La incertidumbre la abrumaba mientras evaluaba sus opciones en medio de la situación caótica.
En otro lugar del complejo, el sargento y sus subordinados avanzaban por los pasillos, su atención aguda ante cualquier señal de peligro. El sargento notó unas gotas de sangre en el suelo y se agachó para examinarlas. Sus pensamientos se llenaron de inquietud al percatarse de la señal ominosa.
— Parece que no estamos solos en este lugar —declaró con cautela, mientras sacaba su arma.
Los soldados, alertados por la reacción de su líder, también prepararon sus armas, listos para enfrentar cualquier amenaza que se interpusiera en su camino.
— Maldita sea —masculló el sargento para sí mismo mientras observaba que las gotas de sangre seguían un sendero que coincidía con la ruta que debían tomar para escapar del lugar—. ¿Qué debemos hacer?
La pregunta rondaba en su mente mientras evaluaba las opciones disponibles. La ruta de escape estaba marcada por el rastro de sangre, y el sargento sabía que no podían arriesgarse a encontrarse con una amenaza desconocida en su camino hacia la libertad.

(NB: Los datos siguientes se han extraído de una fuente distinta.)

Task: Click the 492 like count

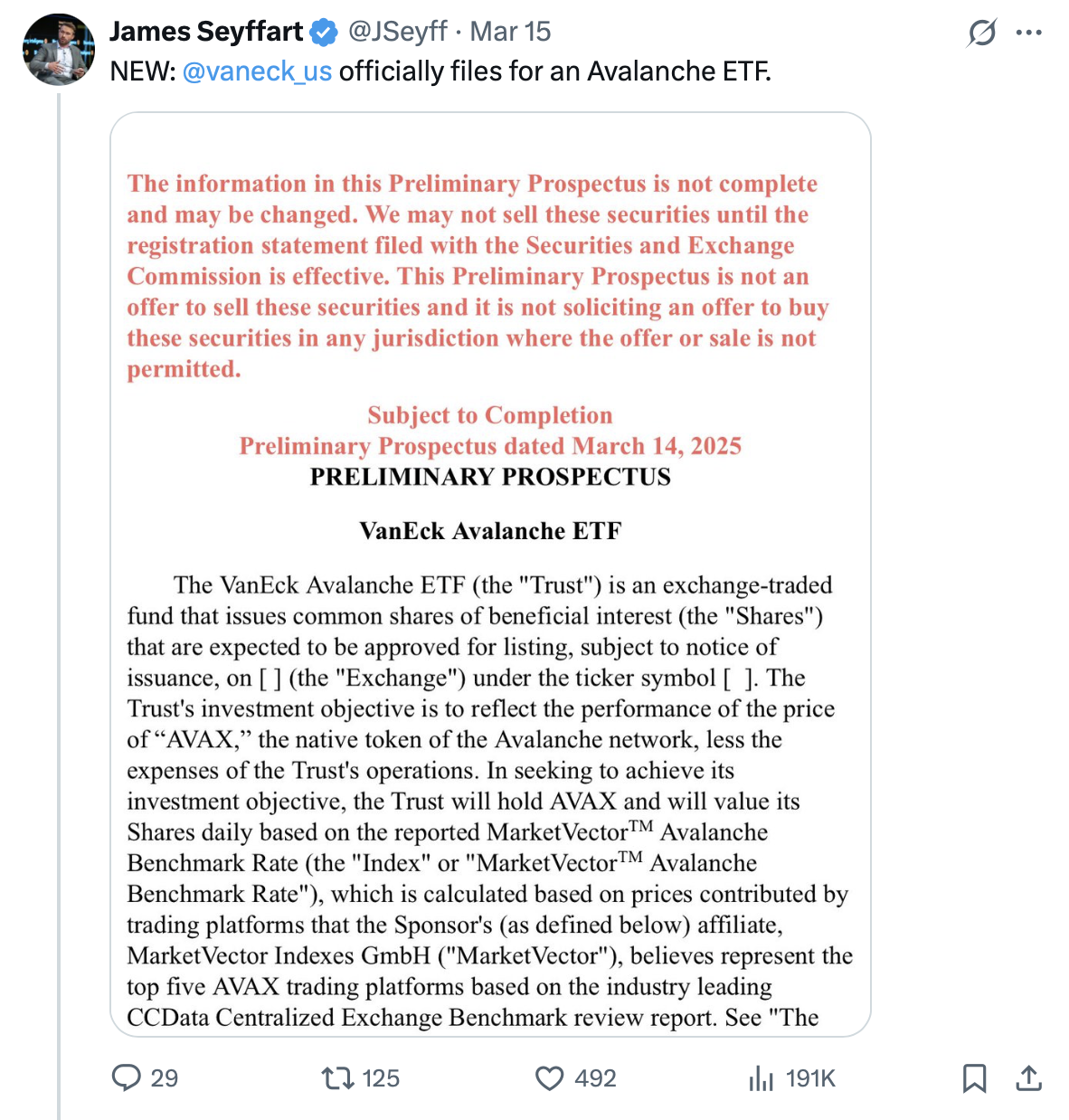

— La ruta de escape es por ese pasillo —anunció, señalando la dirección que marcaba el rastro de sangre—. Debemos averiguar qué o quién está dejando ese rastro. No podemos arriesgarnos a que la única salida esté obstruida por una de esas criaturas. Si nos encontramos con una amenaza, buscaremos la manera de eliminarla.
Sus subordinados asintieron, comprendiendo la gravedad de la situación. Los tres soldados avanzaron con precaución, cubriéndose mutuamente las espaldas, mientras seguían el inquietante rastro de sangre que les guiaba hacia lo desconocido en los oscuros pasillos del complejo.